**Task**
Copy every one of the records below word for word, leaving the pictures out of your copy.

_ _ _ _ _

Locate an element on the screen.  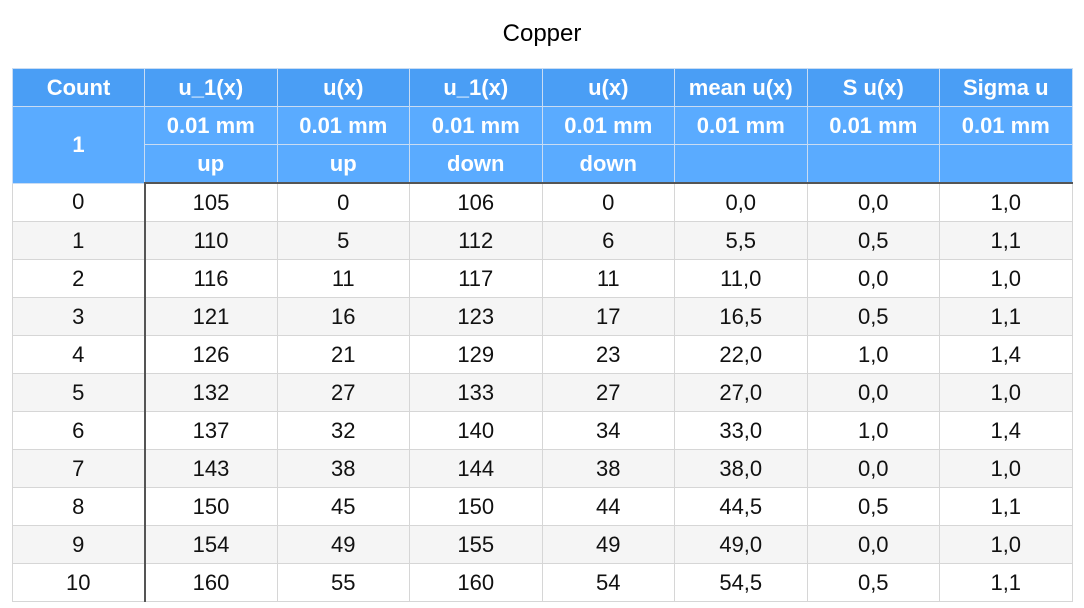
table-cell: 11,0 is located at coordinates (741, 278).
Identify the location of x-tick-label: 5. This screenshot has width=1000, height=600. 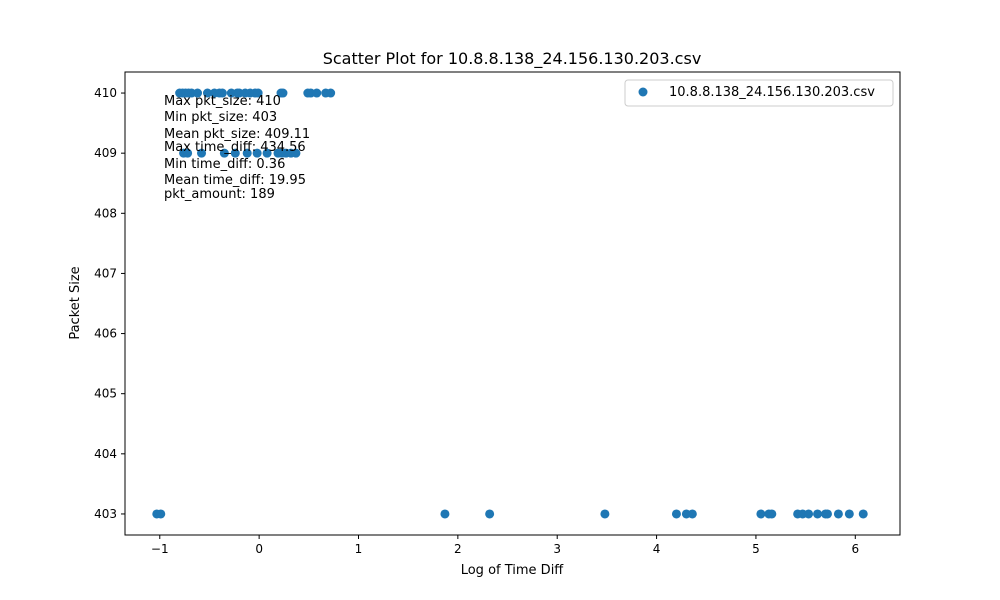
(756, 549).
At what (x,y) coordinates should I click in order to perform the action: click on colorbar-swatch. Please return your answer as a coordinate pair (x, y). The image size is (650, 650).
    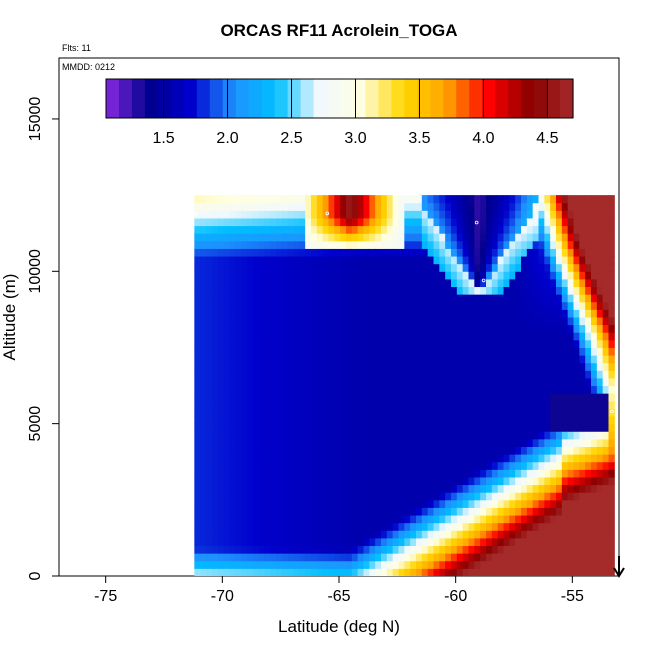
    Looking at the image, I should click on (567, 98).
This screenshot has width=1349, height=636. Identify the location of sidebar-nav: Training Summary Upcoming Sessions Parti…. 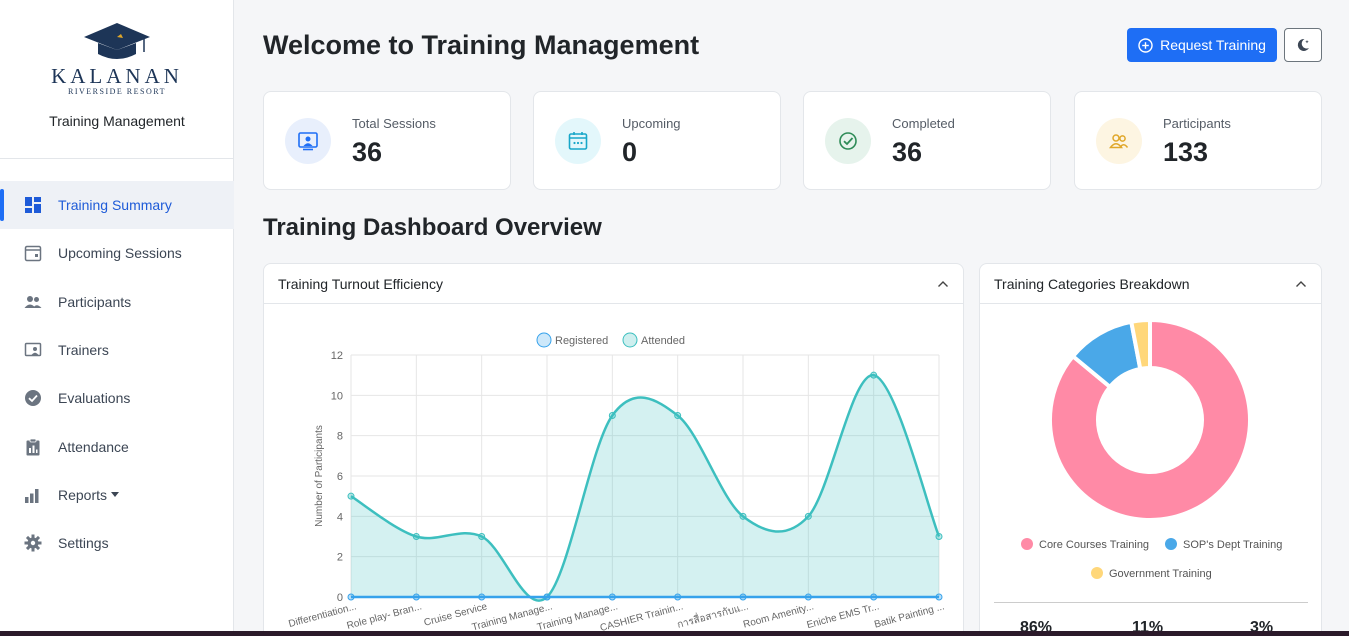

_ _ _ _ _

**Expected output**
Locate an element on the screen.  
table-cell: 11,0 is located at coordinates (741, 278).
Identify the location of x-tick-label: 5. This screenshot has width=1000, height=600. 
(756, 549).
At what (x,y) coordinates should I click in order to perform the action: click on colorbar-swatch. Please return your answer as a coordinate pair (x, y). The image size is (650, 650).
    Looking at the image, I should click on (567, 98).
This screenshot has width=1349, height=636. Identify the location of sidebar-nav: Training Summary Upcoming Sessions Parti…. 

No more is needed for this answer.